Exploring the art of ghostwriting: Unveiling the invisible craft

Ever wondered about the brilliant minds behind some of your favourite books? Ghostwriters, the unsung heroes of the book world, play a crucial role in bringing captivating stories and insightful knowledge to life. In this short article, I give you an unadorned look at the craft of ghostwriting, five famous books penned by invisible hands, and a few tips for working with a ghostwriter.

What is a ghostwriter?

A ghostwriter is a person who is paid to write books that are published under other people’s names. The other person is known as the author.

Ghostwriters have been around probably for as long as books have been around. It makes perfect sense. When you hire a professional, you can continue to concentrate on what you do best and know that the job you hired out is being done well.

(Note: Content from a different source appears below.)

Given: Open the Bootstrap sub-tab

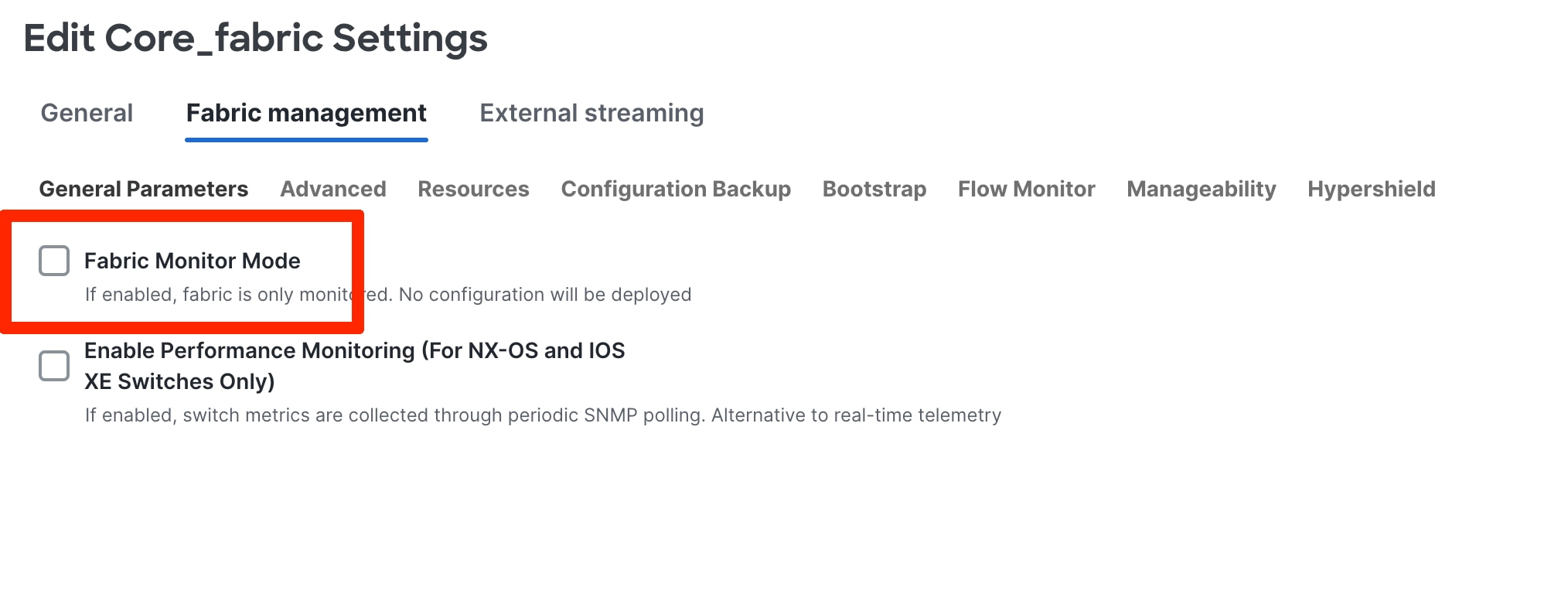Looking at the screenshot, I should pyautogui.click(x=874, y=189).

Five famous ghostwritten books

Jack: Straight from the Gut by Jack Welch – ghostwriter: John A. Byrne
Lean In by Sheryl Sandberg – ghostwriter: Nell Scovell
Life by Keith Richards – ghostwriter: James Fox
Losing My Virginity by Richard Branson – ghostwriter: Edward Whitley
7 Habits of Highly Effective People by Stephen Covey – ghostwriter: Ken Shelton

Does this mean the book is not actually the author’s story or ideas?

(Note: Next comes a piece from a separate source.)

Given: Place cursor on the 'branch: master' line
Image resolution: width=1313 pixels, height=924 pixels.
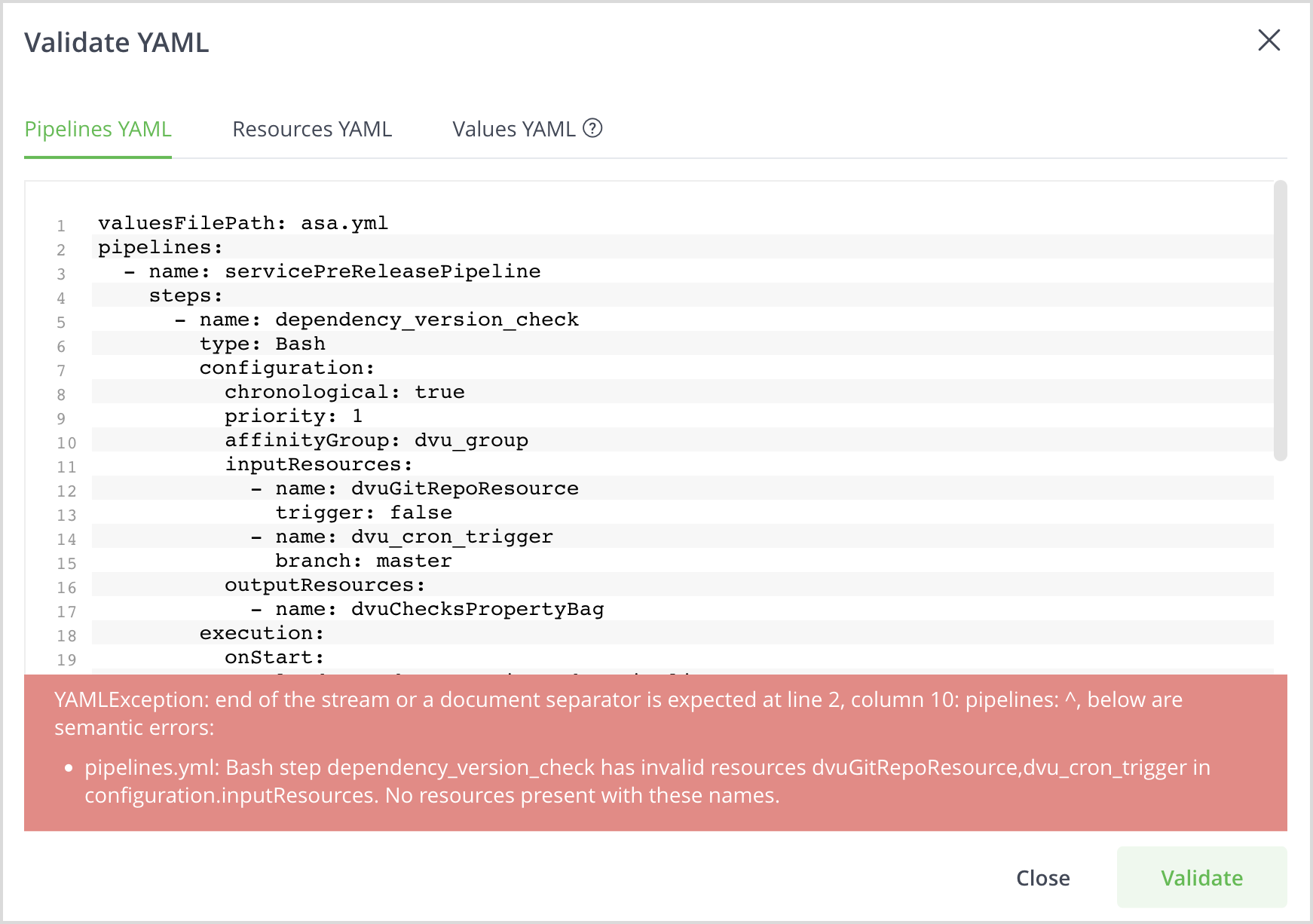Looking at the screenshot, I should 363,561.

Absolutely not. On the contrary.

A skilled memoir ghostwriter will ‘inhabit’ the author’s life, story, and ‘voice’ so well, that close friends of the author will exclaim, “The book sounds exactly like you!” and “Everything described is exactly as it happened.”

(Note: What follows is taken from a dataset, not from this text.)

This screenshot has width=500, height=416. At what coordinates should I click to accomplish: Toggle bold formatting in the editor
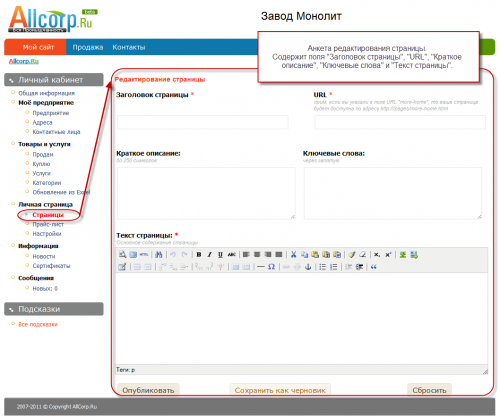point(199,255)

A skilled ghostwriter hired by a professional or leader to write a book that shares the author’s knowledge, expertise and experience will work closely with the author to ensure they understand and articulate the author’s ideas clearly, accurately and effectively for the intended audience.

What does a ghostwriter actually do?

Each writer has their own way of working, but in general, the process of ghostwriting a book typically involves all of the following:

Research: reading press releases, newspaper or magazine articles, research papers, corporate documents; looking up the weather on a particular day in a particular time and place, Google Image and Google Street View searches, Wayback Machine searches; reading or researching in books; listening to speeches; watching videos; looking up governmental records; and of course countless other types of internet searches – whatever is necessary for the ghostwriter to gain a detailed picture and understanding of the story or the information. The research can even involve going ‘on location’.

Interviews: multiple interviews with the author, and often interviews with other people, such as members of the author’s family; friends of the author; employees, leadership, clients, customers, contractors of the author’s company. The ghostwriter then typically works from transcripts of the interviews.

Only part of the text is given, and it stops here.